(Data excerpts)
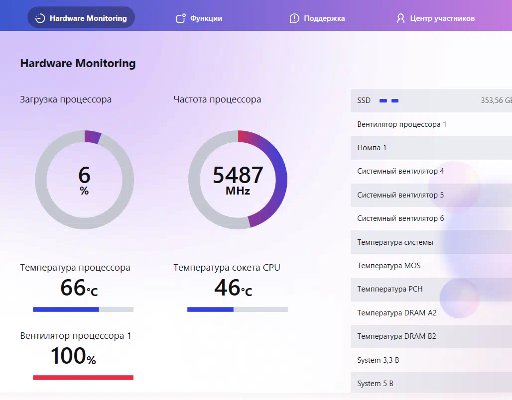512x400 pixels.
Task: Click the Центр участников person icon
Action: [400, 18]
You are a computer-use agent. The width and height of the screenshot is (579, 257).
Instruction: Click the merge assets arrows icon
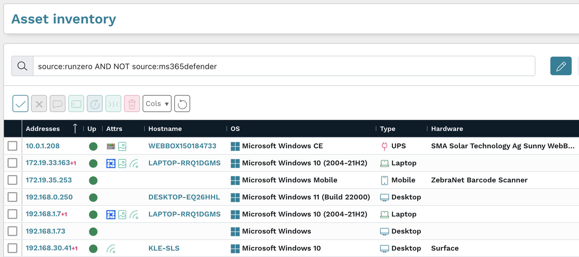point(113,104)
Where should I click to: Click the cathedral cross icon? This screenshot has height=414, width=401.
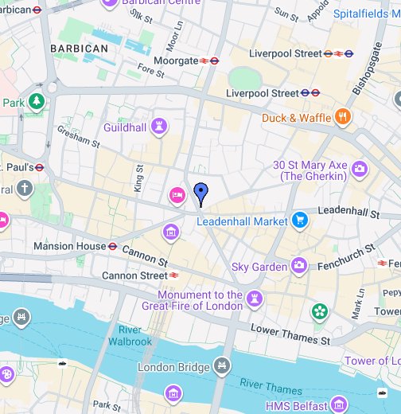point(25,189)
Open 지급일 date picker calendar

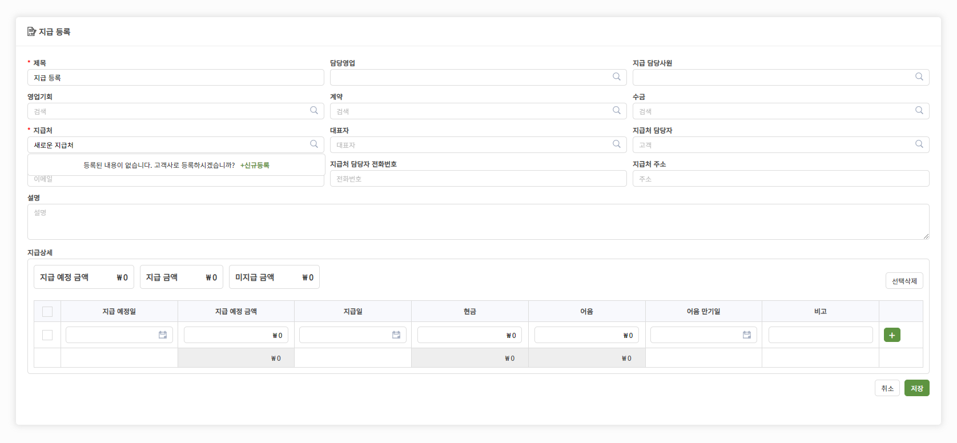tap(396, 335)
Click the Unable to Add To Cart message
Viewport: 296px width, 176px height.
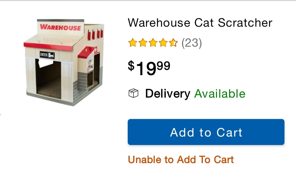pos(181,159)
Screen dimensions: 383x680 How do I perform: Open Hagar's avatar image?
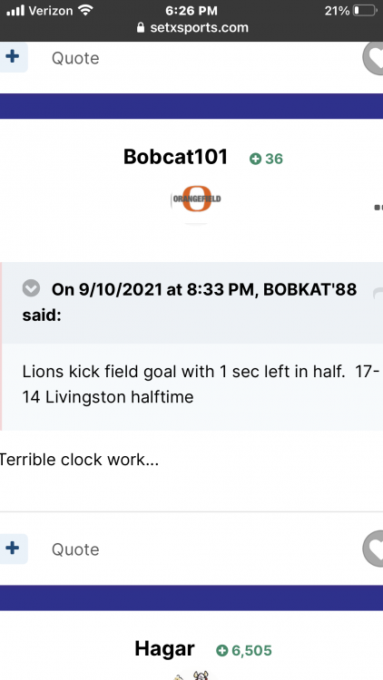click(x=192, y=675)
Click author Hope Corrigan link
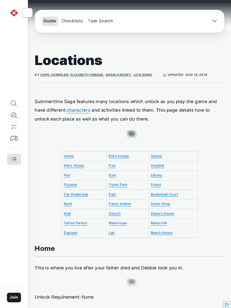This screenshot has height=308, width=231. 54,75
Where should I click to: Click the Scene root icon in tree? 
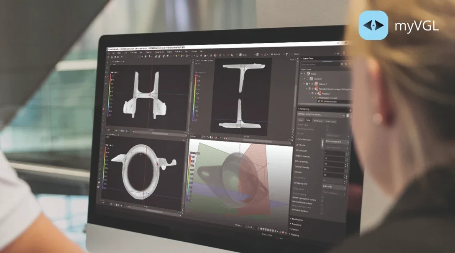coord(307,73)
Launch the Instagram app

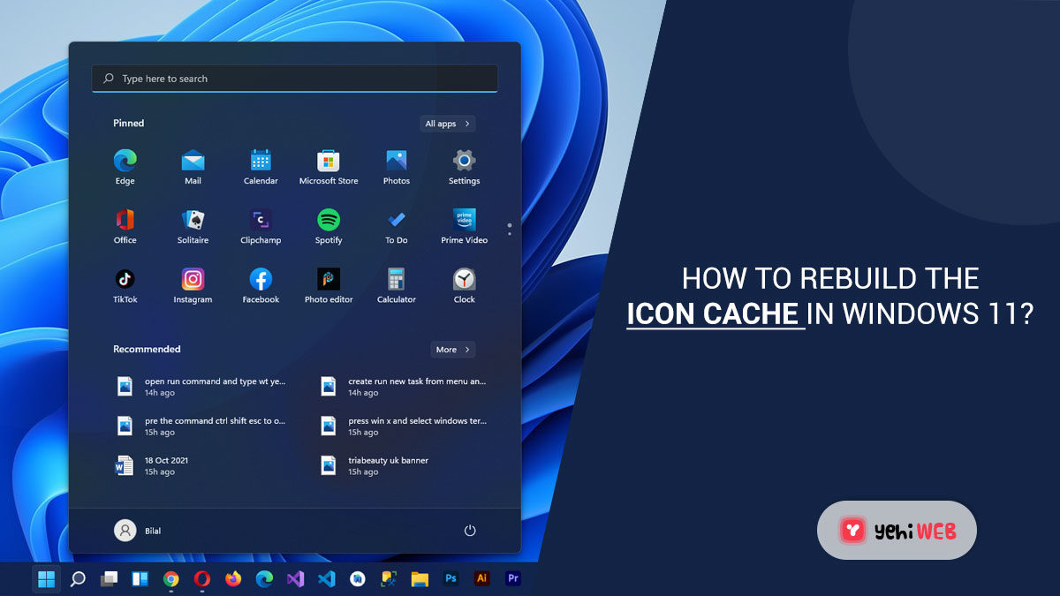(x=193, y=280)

■ **WHAT YOU NEED TO DO**: Where a line contains "Click author Hope Corrigan link", begin there and transcribe every line through the last one of the records above, exactly and with no pictures.

■ **RESPONSE**:
Click author Hope Corrigan link
This screenshot has height=308, width=231. 54,75
Where should I click to: Click the Scene root icon in tree? 
coord(307,73)
Launch the Instagram app

(x=193, y=280)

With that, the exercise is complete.